§ HOW TO COMPLETE THIS TASK
All lines from the one that mentions "[button] (208, 2479)" through the last of the entries below must be copied exactly, with both ends kept.

§ DATA EXTRACTS
——————

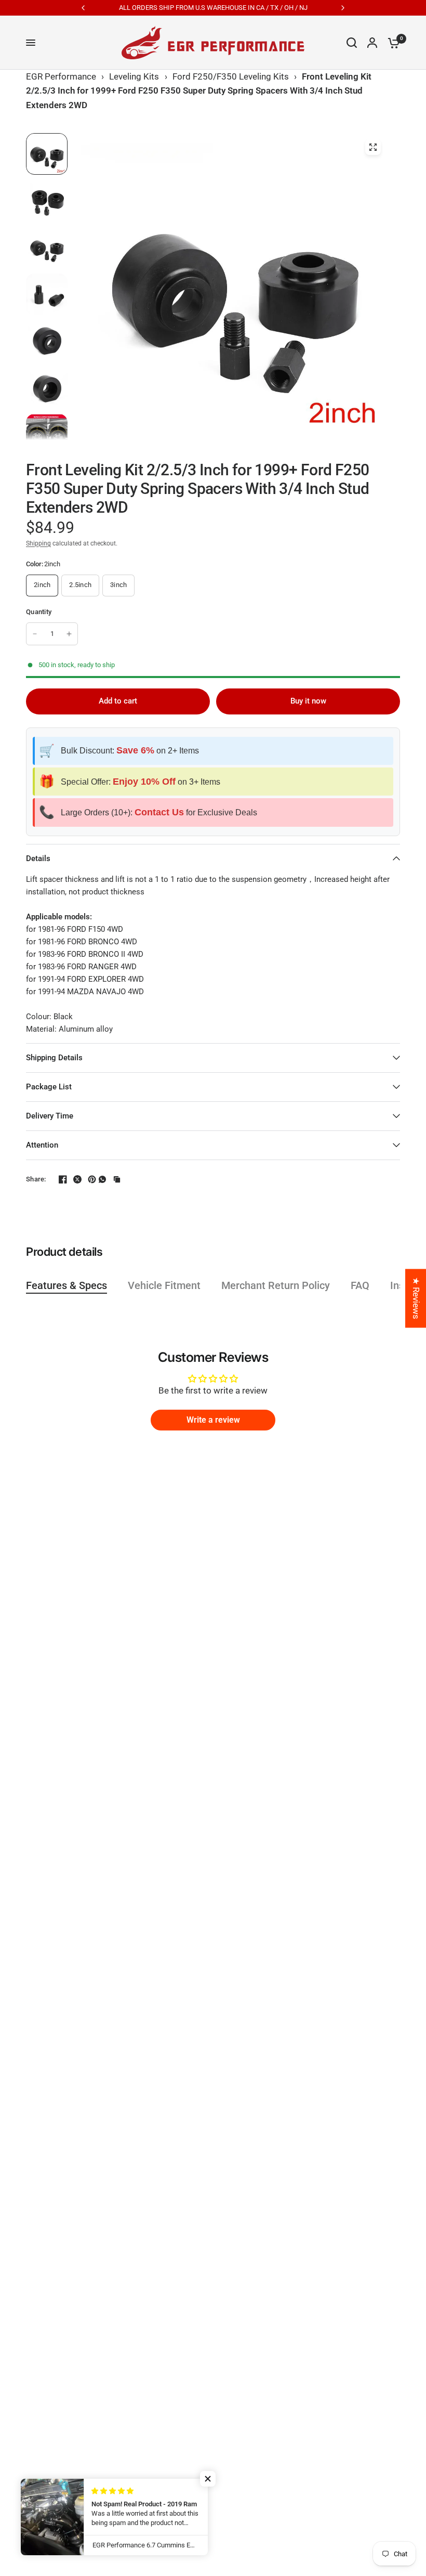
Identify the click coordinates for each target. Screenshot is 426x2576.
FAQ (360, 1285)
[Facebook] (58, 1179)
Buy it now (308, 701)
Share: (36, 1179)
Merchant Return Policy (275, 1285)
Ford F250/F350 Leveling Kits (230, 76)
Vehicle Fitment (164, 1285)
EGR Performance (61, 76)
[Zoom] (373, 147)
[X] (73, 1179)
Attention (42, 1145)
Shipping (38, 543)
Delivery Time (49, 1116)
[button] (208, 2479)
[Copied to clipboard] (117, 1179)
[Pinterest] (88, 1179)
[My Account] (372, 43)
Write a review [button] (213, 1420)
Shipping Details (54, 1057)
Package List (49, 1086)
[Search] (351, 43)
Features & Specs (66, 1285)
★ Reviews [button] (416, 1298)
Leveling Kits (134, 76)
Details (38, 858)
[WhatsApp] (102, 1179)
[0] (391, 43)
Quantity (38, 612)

——————

§ YOUR RESPONSE
[button] (208, 2479)
[Copied to clipboard] (117, 1179)
[Pinterest] (88, 1179)
[My Account] (372, 43)
Write a review [button] (213, 1420)
Shipping Details (54, 1057)
Package List (49, 1086)
[Search] (351, 43)
Features & Specs (66, 1285)
★ Reviews [button] (416, 1298)
Leveling Kits (134, 76)
Details (38, 858)
[WhatsApp] (102, 1179)
[0] (391, 43)
Quantity (38, 612)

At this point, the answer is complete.